The climate-change-induced break-up of the Wilkins Ice Shelf began last February, and has become the only documented collapse to run through the depths of winter.
At least 1350 square kilometres of ice shelf on the western side of the Antarctic Peninsula has broken off so far, and more is expected to go, say US and European scientists.
An ice bridge buttressing a large part of the Wilkins against an island off the peninsula is likely to fail soon, taking another 500 square kilometres. The collapse may not halt until the shelf, once 13,680 square kilometres, is at least halved, said Ted Scambos of the US National Snow and Ice Data Centre in Colorado.
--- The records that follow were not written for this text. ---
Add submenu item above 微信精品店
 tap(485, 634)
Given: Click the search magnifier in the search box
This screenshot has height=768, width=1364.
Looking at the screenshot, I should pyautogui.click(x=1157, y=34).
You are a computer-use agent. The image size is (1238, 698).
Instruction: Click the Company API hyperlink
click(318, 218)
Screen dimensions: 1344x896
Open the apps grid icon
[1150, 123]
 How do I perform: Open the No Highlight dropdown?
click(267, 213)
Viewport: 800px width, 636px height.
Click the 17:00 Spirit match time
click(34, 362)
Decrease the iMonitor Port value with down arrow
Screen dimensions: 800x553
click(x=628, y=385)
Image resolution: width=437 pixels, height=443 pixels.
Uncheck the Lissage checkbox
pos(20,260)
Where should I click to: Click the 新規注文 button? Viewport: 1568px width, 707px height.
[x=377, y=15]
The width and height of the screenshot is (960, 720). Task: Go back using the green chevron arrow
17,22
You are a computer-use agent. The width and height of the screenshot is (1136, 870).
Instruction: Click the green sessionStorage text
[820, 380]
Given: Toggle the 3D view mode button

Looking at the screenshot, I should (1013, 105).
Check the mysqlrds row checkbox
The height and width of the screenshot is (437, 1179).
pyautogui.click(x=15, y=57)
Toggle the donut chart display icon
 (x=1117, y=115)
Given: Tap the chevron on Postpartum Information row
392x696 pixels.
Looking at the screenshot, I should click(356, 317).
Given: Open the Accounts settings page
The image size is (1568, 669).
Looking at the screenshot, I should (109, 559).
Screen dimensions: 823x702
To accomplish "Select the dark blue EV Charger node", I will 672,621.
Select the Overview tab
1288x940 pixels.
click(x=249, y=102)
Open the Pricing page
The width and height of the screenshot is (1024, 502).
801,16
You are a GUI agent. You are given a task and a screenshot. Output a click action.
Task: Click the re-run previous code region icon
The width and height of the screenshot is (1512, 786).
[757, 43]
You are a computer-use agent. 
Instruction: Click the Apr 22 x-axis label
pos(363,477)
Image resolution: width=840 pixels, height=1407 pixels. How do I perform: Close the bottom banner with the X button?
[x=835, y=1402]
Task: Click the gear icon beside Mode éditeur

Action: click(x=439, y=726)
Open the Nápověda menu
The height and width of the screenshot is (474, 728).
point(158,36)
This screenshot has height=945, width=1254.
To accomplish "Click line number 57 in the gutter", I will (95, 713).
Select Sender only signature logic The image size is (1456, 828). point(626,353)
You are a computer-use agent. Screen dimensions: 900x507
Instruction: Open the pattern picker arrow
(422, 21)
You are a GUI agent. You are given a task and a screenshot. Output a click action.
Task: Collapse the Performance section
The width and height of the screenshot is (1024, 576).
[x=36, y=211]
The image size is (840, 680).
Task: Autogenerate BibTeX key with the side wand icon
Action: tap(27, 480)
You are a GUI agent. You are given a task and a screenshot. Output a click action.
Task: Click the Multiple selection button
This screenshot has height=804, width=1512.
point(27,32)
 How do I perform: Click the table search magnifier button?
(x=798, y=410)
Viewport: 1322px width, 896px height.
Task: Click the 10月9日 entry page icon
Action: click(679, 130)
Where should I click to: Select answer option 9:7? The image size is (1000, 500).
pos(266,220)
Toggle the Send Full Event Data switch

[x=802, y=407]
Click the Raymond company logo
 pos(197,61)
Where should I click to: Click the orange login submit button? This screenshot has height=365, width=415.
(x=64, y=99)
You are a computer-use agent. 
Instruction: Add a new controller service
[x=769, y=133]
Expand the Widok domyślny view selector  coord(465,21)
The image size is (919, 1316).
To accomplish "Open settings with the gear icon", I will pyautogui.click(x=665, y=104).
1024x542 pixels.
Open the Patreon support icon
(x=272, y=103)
Much of the loss of seven great ice shelves on the vulnerable Antarctic Peninsula has been blamed on surface melting.
With the area having experienced the world's greatest regional temperature rise — 2.5 degrees in 50 years — scientists have seen summer melt ponds form on top of ice shelves, before the water falls hundreds of metres through the ice, splitting it apart.
Dr Scambos said a different culprit had been found in the case of the Wilkins.
"This is the first time that it's been observed in a way that's so clearly attributable to basal melt," he said.
The conclusion was reinforced by a team led by the University of Bonn's Matthias Braun.
"We show that drainage of melt ponds into crevasses was of no relevance for the break-up at Wilkins," Dr Braun concluded in the journal Cryosphere.
He said the ice was over-stressed by buoyancy forces pressing on it from below, breaking open rifts in the shelf.
Changes in wind patterns further north have meant that, at vulnerable places such as the Wilkins, warmer water is being pushed more vigorously beneath the ice front.
"The water below the Wilkins was two, three or four degrees above the melting point of sea water," Dr Scambos said.